(PROBLEM STATEMENT) Please output the listing word for word, from the line containing "Find the location" through the end of the listing, with both ends included. Leave the pictures out of your answer.

(DATA FOR THIS EXERCISE)
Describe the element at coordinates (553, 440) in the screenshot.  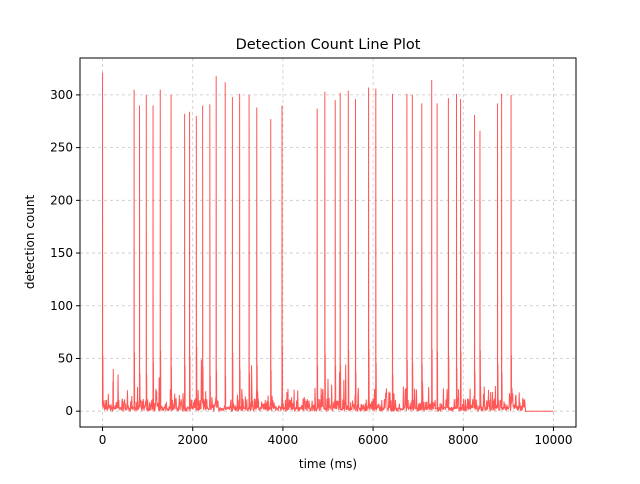
I see `x-tick-label: 10000` at that location.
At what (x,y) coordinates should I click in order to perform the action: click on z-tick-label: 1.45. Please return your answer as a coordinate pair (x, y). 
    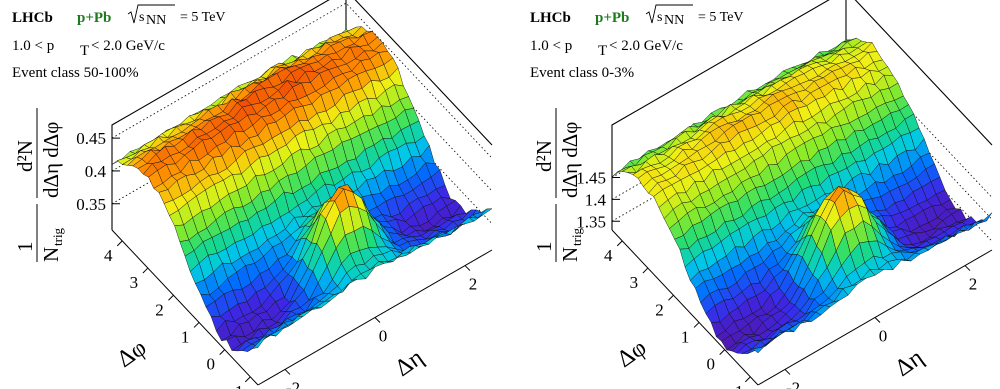
    Looking at the image, I should click on (591, 178).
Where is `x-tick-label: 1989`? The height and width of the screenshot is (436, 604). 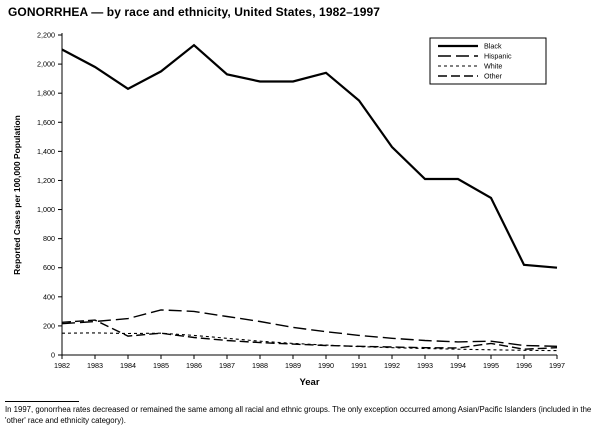
x-tick-label: 1989 is located at coordinates (293, 366).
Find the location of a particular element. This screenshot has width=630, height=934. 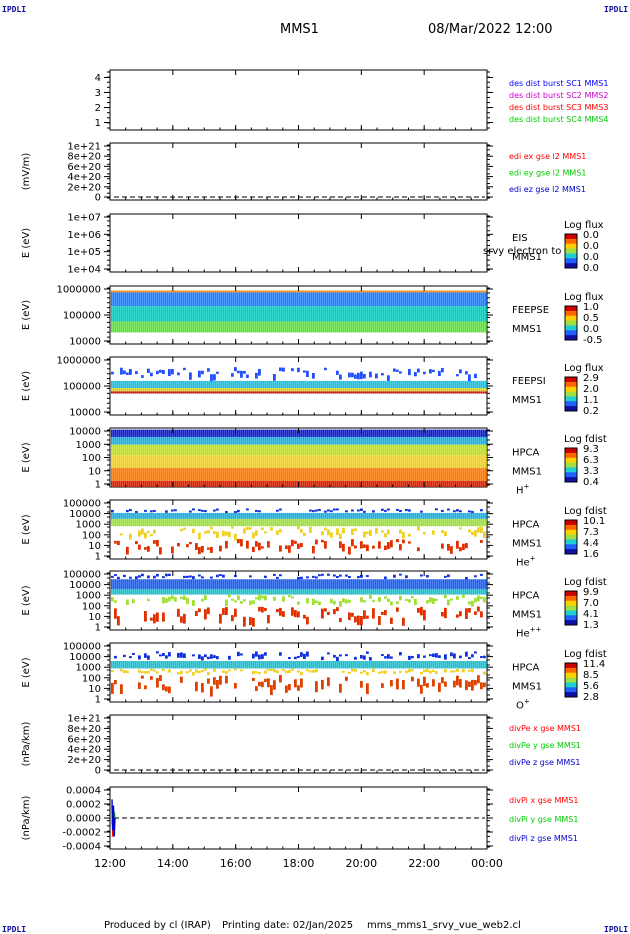

colorbar-step is located at coordinates (571, 528).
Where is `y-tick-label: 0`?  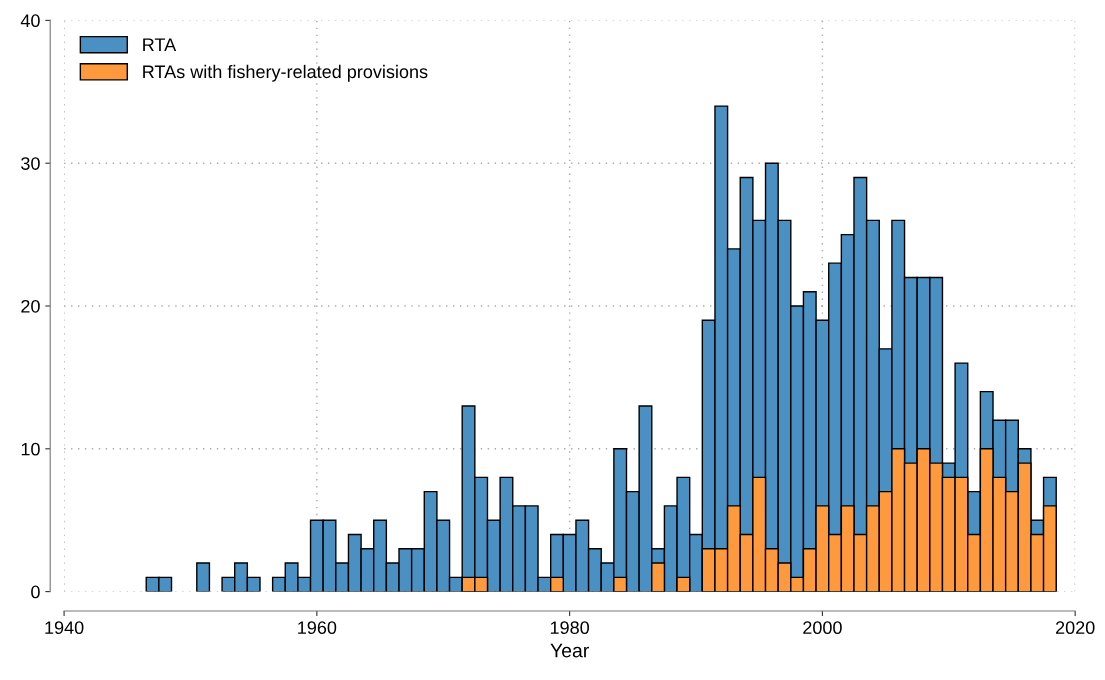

(RESPONSE TO THE EXERCISE)
Find the location of a particular element. This screenshot has width=630, height=934. 

colorbar-step is located at coordinates (571, 528).
Where is `y-tick-label: 0`?  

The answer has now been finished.